Today marks the fourth day in the 10-day period that DC Mayor Vince Gray has to decide what to do with a bill requiring some large retailers to pay a minimum wage of $12.50 an hour, but it appears that the plans for one of Walmart's desired locations have collapsed.
The Washington Post reports that a planned retail development bound by New York Ave., Montana Ave., and Bladensburg Rd. in Northeast DC hit the skids after the agreement between the developer and the landowners dissolved. The site had been the planned home of one of six Walmart stores the company is seeking to open in the District.

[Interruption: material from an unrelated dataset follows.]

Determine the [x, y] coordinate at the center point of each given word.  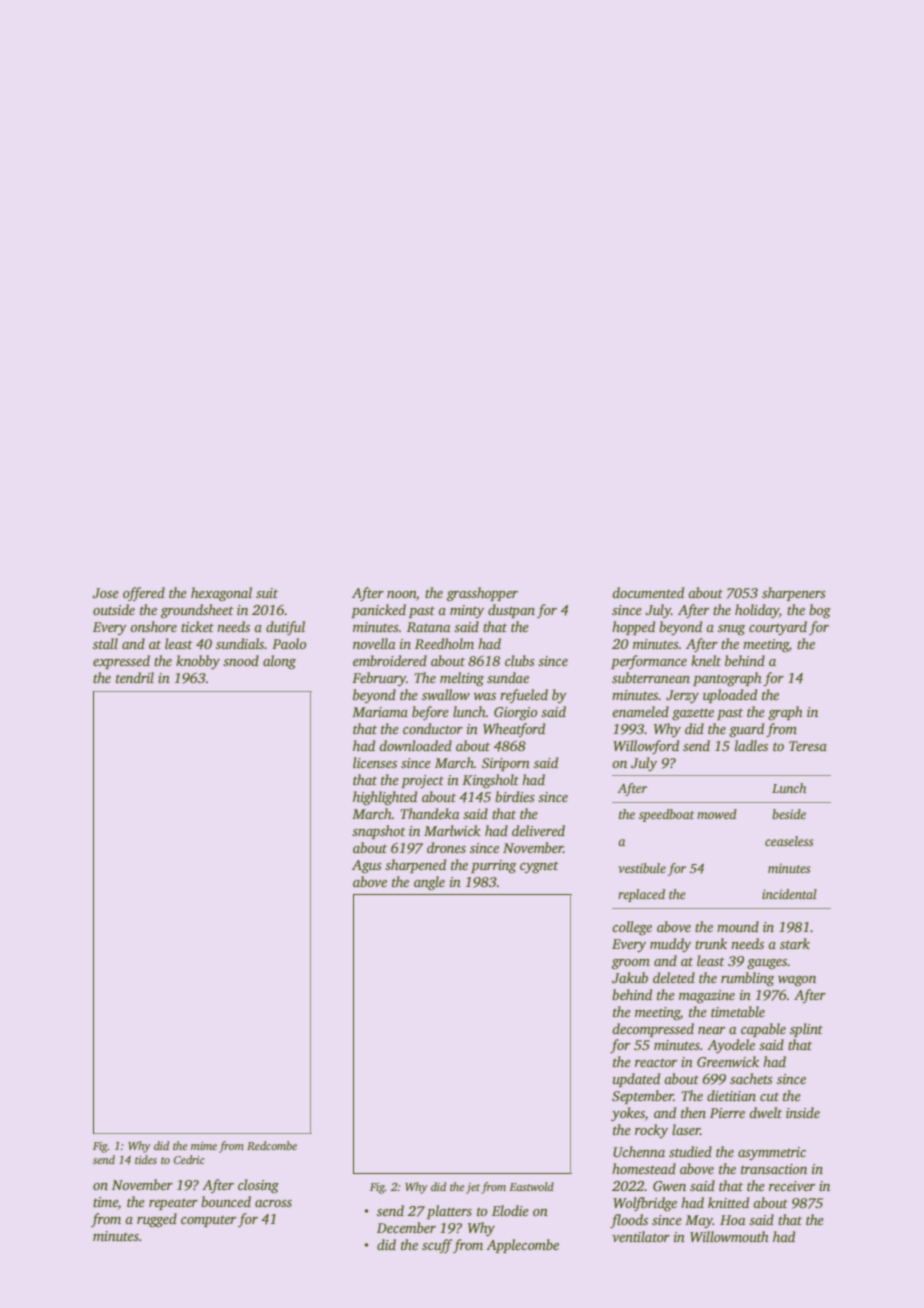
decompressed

Neither the developer or the owners say the collapse of their deal happened because of the Large Retailer Accountability Act, which would require big-box stores such as Walmart to pay their workers more than 50 percent above the District's minimum wage, but the location had already been dragged into the fray over the bill. While three of Walmart's planned stores are under construction, the retailer has said that if the living wage bill becomes law, it will pull out of its commitments to the other three sites, including New York Ave.
The original plan for the retail development called for a Walmart to be stacked on top of a Lowe's hardware store, but Lowe's preferred to open at the Shops at Dakota Crossing, a retail plaza on the Maryland border where Costco opened last year.
The New York Ave. site is still zoned for retail, and Walmart says that it is still one of the few major stores interested in opening an outlet there. Of course, even if a new development deal can be arranged, it's still all incumbent on Gray vetoing the living wage bill and the DC Council not overriding.
"If the LRAA does not become law, six stores are back on in Washington, DC," says Walmart spokesman Steven Restivo.